- 18-month median follow-up from the first head-to-head comparison of these two oral therapies to be presented Monday, June 7 at ASCO
- In this study, Tasigna produced deeper molecular responses and significantly reduced progression to advanced disease, resulting in fewer deaths due to CML
- Three times more patients achieved undetectable disease at the molecular level with Tasigna than with Glivec
- Tasigna registration data further confirmed by this new data; filing received FDA priority review and also submitted in EU, Switzerland, Japan
This 18-month median follow-up is from the first head-to-head comparison of these two oral therapies as initial treatment for this life-threatening blood cancer and will be presented on June 7 at the 46th American Society of Clinical Oncology (ASCO) annual meeting in Chicago.
Tasigna produced deeper levels of molecular response than Glivec in front-line Ph+ CML and significantly reduced progression to accelerated phase and blast crisis, resulting in fewer deaths due to CML. Notably, three times more patients achieved undetectable disease at the molecular level with Tasigna than with Glivec.

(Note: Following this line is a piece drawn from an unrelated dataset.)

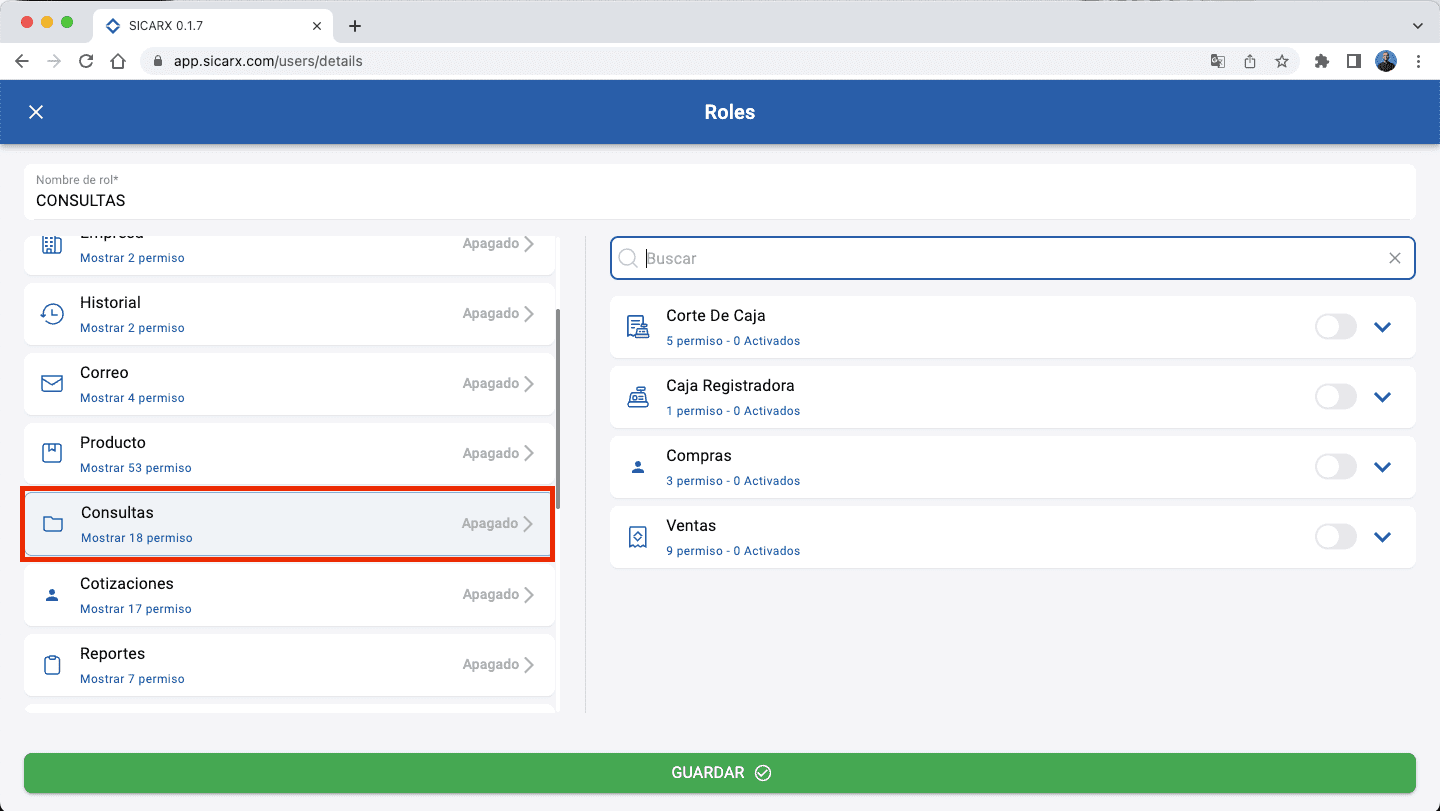Clear search with the X icon
Viewport: 1440px width, 811px height.
coord(1395,258)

Further, Tasigna surpassed Glivec in other key measures of treatment efficacy.
"Tasigna demonstrates that by more selectively inhibiting BCR-ABL, the key driver of Ph+ CML, we can reduce progression to advanced disease even further than with the current gold standard Glivec," said Richard Larson, MD, ENESTnd study investigator and Director of the Hematologic Malignancies Program at the University of Chicago. "The efficacy and safety findings achieved by Tasigna in this study provide patients and physicians with an important new treatment option."
In February 2010 the US Food & Drug Administration (FDA) granted Tasigna priority review status for newly diagnosed Ph+ CML patients. Regulatory submissions have been filed in the EU, Switzerland and Japan. The new ENESTnd data to be presented at ASCO will further confirm the findings in those filings, all of which were based on 13.8-month median follow-up data from the study.
The clinical trial, Evaluating Nilotinib Efficacy and Safety in Clinical Trials of Newly Diagnosed Ph+ CML Patients (ENESTnd), is a Phase III randomized, open-label, multicenter trial comparing the efficacy and safety of Tasigna versus Glivec in adult patients with newly diagnosed Ph+ CML in chronic phase. It is the largest global randomized comparison of two oral therapies ever conducted in newly diagnosed Ph+ CML patients.
ENESTnd is being conducted at 217 global sites with 846 patients enrolled. Patients were randomized to receive Tasigna 300 mg twice daily (n = 282), Tasigna 400 mg twice daily (n = 281) or Glivec 400 mg once daily (n = 283). The primary endpoint was major molecular response (MMR) at 12 months; a secondary endpoint was complete cytogenetic response (CCyR) by 12 months. Planned follow-up is for five years. Patients on the Glivec treatment arm who had suboptimal response or treatment failure were allowed to escalate dose and/or switch to Tasigna via a protocol extension. The data to be presented at ASCO is the 18-month median follow-up.
Results showed that fewer patients progressed to accelerated phase or blast crisis on Tasigna at 300 mg twice daily (n = 2) and 400 mg twice daily (n = 1) versus Glivec at 400 mg once daily (n = 12) with 18 months of median follow-up, demonstrating a significant improvement in disease control. The data also showed fewer deaths due to CML on Tasigna at 300 mg twice daily (n = 2) and 400 mg twice daily (n = 1) versus Glivec at 400 mg once daily (n = 8). Rate of MMR and CCyR remain superior for Tasigna versus Glivec at the 18-month median follow-up.
MMR was defined in the study as reduction in the level of the abnormal BCR-ABL gene to less than or equal to 0.1% of the pretreatment level based on an internationally agreed standard. Notably, three times more patients in the ENESTnd study achieved undetectable disease at the molecular level (BCR-ABL levels at 4.5-log reduction) with Tasigna than with Glivec at the 18-month median follow-up. CCyR indicates that no CML cells containing the diagnostic Philadelphia chromosome can be seen in a sample of bone marrow taken from the patient.
All patients had a minimum of 16 months of treatment or discontinued early; the median follow-up was 18 months. Overall, 80%, 81% and 75% of patients remained in the study on Tasigna 300 mg twice daily, Tasigna 400 mg twice daily and Glivec 400 mg once daily, respectively.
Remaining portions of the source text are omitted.